_Required task_: Transcribe everything from "But a scientific" down to "our eyes haphazard." in the passage on nature and chance below.

_Text to read_:
====================

I do not forget that nature works by laws; that the workings of nature are not accidental, but the result of certain causes which produce certain effects; so that the operations of nature produce an endless chain of cause and effect. Thus in the fall, because the sap flows downward in the tree, the fiber of the leaf’s stalk is gradually weakened, until the leaf by degrees loses its hold on the branch, and, because everything obeys the law of gravitation, falls to the ground. But where will it fall? That may depend upon the force and direction of the wind. It may happen that the wind is from the north or from the west; that its breath is soft, or that it blows a gale. I say it “may happen” so or so; for this is our habit of speech. When we don’t understand the cause from which an effect springs, we use the word “happen,” as if the affair were an accident or chance.

But a scientific man would say that such words as “accident” and “chance” are inaccurate, and would tell us why the wind was blowing from a certain direction at a certain moment, and tell us why it was soft or fierce. And yet, why should the tiny leaf have been ready to let go just at the moment when the breeze came? Upon what particular spot will the dandelion seed, after floating far in the air, alight? We may believe that the moment and the place are controlled by one Great Mind to whom everything is plain. But to our finite minds, whose capacity to understand is limited, such things are not plain. They seem to us like chance, and their results appear to our eyes haphazard.

Compare, for example, the appearance of nature with that of a well-kept garden. The latter has straight paths, intersecting one another; trim borders with rows of lettuces and radishes; separate plots, reserved for peas, corn, spinach, potatoes, and other crops. Even the straggling vines of the cucumbers are kept within certain bounds. Everywhere is an appearance of order and arrangement, beside which the tangle of growth in the woods, or even the dotting of trees on the hillside, seems haphazard. Or look out into the street, which, as you remember, in the painter’s sense of the word is a part of nature. The city authorities have laid out the lines of the street, but the buildings vary in size and style; each one according to what happened to be the need and the taste of the man who built it. And the appearance of the sidewalk and roadway will vary from day to day and hour to hour, according to what may be the number and the character of the people and of the vehicles, as they happen to move or stand still. Compared with that garden, the appearance of the street is haphazard.

====================

_Dataset_:
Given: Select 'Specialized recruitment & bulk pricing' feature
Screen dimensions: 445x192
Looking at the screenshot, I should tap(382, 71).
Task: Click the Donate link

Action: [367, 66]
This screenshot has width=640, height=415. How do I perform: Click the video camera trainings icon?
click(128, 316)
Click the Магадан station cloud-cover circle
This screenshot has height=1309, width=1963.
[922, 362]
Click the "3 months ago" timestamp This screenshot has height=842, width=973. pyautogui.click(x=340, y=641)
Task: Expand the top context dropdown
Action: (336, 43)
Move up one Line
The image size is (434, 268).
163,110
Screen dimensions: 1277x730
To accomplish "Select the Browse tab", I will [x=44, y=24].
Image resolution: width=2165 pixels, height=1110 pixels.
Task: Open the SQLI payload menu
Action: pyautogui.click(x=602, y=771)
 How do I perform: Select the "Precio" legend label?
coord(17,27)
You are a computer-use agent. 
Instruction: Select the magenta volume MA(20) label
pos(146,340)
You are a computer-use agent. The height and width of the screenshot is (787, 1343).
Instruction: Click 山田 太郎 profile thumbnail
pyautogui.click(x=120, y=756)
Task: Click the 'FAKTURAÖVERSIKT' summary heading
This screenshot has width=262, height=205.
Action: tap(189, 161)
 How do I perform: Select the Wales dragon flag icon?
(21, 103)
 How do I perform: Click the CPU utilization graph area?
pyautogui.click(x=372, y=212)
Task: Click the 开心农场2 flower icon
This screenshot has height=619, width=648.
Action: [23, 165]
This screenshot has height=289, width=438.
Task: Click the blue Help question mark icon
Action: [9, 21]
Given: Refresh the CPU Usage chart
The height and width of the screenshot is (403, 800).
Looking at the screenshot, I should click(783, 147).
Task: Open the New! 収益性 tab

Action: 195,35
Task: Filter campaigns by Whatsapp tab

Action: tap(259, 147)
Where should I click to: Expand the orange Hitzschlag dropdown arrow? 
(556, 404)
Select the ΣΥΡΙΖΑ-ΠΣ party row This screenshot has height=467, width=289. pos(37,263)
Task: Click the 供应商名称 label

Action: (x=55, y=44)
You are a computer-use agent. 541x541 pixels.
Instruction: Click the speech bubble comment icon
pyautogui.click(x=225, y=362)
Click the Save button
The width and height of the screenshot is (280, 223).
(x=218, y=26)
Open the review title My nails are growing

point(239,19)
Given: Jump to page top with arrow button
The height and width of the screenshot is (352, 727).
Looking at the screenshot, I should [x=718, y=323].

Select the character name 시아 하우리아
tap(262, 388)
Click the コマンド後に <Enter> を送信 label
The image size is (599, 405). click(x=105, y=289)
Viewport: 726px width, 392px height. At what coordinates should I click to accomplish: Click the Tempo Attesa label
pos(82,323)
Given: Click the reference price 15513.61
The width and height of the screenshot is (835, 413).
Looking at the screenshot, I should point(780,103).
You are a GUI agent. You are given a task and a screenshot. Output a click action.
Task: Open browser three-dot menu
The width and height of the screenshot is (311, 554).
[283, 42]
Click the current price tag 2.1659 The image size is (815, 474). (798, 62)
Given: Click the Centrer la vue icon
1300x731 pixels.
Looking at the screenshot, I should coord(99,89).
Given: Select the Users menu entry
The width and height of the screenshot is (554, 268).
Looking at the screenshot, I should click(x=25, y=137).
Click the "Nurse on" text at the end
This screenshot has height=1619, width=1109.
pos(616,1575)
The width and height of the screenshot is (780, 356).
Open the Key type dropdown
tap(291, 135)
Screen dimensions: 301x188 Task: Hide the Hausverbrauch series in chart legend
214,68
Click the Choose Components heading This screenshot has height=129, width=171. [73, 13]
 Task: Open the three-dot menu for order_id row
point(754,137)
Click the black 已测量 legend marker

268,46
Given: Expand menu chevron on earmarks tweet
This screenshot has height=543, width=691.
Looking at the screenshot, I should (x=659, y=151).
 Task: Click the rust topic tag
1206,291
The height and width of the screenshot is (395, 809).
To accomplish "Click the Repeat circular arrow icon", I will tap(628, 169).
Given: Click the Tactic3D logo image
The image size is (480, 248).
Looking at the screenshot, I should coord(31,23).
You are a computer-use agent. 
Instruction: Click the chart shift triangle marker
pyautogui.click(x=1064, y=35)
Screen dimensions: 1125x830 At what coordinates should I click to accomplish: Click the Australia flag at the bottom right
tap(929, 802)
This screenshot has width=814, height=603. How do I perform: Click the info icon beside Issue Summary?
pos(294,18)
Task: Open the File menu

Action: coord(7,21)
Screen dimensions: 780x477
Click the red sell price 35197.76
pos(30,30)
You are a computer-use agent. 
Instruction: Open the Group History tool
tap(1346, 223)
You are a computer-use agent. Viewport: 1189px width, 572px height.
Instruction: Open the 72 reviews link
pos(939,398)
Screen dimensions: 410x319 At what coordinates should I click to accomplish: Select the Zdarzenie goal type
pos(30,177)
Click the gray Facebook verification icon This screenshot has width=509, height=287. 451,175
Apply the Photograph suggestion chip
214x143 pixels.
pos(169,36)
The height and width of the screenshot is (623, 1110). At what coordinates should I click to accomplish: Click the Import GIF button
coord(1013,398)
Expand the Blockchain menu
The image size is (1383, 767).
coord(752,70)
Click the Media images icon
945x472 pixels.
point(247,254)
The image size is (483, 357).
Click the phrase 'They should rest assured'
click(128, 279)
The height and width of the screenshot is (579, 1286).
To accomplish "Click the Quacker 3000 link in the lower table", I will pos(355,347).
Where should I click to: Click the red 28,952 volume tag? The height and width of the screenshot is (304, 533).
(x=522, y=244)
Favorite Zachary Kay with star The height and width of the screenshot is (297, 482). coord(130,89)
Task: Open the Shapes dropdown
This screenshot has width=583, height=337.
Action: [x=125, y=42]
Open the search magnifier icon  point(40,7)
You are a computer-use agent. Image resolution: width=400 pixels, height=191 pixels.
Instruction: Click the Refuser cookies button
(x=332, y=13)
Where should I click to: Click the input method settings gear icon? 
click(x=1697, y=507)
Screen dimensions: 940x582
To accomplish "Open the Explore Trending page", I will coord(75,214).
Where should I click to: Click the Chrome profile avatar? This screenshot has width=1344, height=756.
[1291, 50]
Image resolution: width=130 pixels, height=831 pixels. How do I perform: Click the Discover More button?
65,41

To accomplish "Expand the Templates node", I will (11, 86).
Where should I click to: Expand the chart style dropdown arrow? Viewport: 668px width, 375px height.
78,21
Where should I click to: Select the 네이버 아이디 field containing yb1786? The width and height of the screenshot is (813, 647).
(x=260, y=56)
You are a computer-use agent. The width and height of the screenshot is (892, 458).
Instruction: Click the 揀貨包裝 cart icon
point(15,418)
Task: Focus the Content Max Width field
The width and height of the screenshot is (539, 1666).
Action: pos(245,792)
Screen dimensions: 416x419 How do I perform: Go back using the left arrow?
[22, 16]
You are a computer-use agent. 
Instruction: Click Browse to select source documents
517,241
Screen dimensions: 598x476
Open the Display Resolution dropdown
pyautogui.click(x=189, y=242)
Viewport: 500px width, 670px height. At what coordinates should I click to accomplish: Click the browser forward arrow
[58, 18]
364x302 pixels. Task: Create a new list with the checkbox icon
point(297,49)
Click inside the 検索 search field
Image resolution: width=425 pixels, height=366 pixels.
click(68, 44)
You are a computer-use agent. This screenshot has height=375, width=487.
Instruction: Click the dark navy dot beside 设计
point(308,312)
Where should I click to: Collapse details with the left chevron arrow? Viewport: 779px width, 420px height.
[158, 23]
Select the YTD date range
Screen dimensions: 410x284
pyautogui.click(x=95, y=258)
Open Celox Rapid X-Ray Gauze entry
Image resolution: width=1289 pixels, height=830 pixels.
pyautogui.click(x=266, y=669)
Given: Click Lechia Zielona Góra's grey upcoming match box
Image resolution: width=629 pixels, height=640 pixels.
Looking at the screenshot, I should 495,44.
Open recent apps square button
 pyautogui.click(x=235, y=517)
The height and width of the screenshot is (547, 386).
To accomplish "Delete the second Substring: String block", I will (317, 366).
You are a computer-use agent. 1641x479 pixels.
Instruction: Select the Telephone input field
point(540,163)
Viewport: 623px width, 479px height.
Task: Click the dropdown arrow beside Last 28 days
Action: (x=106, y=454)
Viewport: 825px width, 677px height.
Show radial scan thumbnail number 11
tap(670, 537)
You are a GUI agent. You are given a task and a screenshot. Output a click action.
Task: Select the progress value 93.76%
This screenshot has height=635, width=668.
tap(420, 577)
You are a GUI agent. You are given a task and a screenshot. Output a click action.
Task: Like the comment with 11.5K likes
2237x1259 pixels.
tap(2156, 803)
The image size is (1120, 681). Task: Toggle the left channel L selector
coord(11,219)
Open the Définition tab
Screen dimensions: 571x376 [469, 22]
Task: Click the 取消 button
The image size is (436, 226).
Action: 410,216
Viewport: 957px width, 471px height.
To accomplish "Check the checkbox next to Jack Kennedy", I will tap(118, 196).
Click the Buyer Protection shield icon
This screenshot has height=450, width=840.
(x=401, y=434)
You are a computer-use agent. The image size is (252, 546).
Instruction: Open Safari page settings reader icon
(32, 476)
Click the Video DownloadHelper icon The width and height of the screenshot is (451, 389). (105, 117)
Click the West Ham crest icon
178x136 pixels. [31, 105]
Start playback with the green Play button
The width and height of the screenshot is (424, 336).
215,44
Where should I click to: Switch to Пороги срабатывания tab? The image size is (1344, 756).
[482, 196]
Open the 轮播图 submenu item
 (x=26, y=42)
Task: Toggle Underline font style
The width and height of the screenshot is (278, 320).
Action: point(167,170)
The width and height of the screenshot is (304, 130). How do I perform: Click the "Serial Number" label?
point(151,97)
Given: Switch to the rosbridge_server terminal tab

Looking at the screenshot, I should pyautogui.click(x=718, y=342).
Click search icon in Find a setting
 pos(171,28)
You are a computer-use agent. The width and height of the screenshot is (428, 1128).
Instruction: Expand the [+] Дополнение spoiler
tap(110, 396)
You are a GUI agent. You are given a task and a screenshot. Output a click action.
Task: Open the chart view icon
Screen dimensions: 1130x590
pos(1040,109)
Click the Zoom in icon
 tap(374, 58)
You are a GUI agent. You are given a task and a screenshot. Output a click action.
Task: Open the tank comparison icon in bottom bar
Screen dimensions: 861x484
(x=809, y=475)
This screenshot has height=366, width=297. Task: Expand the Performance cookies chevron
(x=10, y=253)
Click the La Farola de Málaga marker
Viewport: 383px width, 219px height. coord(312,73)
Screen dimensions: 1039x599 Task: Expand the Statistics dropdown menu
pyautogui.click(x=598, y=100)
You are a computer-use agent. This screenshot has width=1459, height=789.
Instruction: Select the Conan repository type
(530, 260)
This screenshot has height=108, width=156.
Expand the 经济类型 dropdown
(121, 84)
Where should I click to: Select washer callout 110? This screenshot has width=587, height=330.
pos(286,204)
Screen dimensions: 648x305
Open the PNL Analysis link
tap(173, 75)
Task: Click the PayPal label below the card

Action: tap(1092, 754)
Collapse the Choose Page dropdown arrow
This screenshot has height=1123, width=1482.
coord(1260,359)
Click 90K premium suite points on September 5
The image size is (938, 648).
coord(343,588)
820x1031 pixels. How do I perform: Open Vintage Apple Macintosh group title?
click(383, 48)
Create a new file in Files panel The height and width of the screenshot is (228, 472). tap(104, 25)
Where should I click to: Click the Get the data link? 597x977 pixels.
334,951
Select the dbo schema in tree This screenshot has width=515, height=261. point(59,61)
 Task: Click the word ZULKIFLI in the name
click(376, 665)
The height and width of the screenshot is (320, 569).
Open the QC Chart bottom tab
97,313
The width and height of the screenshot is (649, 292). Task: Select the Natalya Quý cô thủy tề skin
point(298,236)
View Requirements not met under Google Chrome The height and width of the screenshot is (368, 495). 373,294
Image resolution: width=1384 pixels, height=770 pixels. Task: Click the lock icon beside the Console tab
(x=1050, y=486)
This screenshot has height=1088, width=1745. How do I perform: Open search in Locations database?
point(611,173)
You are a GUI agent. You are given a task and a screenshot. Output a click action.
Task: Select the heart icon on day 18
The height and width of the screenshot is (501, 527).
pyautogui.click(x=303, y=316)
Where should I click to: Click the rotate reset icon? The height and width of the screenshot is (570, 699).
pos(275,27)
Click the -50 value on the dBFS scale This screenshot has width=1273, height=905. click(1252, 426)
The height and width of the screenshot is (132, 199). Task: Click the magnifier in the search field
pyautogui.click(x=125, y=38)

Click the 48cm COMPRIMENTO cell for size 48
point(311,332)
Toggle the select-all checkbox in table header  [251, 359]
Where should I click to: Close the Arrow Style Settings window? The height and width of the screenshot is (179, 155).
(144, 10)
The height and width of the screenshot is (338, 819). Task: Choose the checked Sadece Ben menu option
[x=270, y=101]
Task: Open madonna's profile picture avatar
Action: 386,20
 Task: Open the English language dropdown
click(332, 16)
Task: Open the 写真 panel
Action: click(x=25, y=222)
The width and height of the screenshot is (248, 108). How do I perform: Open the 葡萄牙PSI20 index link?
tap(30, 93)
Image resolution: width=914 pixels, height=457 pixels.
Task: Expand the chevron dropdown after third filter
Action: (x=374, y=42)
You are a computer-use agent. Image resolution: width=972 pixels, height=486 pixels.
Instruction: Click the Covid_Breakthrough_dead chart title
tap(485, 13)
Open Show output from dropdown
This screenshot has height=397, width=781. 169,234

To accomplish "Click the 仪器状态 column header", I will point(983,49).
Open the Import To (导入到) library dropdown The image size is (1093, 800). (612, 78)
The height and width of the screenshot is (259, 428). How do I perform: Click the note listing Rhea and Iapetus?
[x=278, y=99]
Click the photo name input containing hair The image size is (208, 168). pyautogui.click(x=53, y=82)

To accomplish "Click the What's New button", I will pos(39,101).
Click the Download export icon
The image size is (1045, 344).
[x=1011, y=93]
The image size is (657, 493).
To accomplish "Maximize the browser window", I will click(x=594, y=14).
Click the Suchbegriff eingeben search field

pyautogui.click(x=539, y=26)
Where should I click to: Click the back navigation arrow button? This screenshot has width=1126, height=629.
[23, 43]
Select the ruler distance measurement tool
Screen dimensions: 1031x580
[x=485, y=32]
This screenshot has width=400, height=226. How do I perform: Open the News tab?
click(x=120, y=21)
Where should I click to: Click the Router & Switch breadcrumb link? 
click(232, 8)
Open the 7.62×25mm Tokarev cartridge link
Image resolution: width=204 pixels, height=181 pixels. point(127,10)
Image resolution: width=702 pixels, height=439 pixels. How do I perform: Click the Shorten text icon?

====================

_Result of this task_:
But a scientific man would say that such words as “accident” and “chance” are inaccurate, and would tell us why the wind was blowing from a certain direction at a certain moment, and tell us why it was soft or fierce. And yet, why should the tiny leaf have been ready to let go just at the moment when the breeze came? Upon what particular spot will the dandelion seed, after floating far in the air, alight? We may believe that the moment and the place are controlled by one Great Mind to whom everything is plain. But to our finite minds, whose capacity to understand is limited, such things are not plain. They seem to us like chance, and their results appear to our eyes haphazard.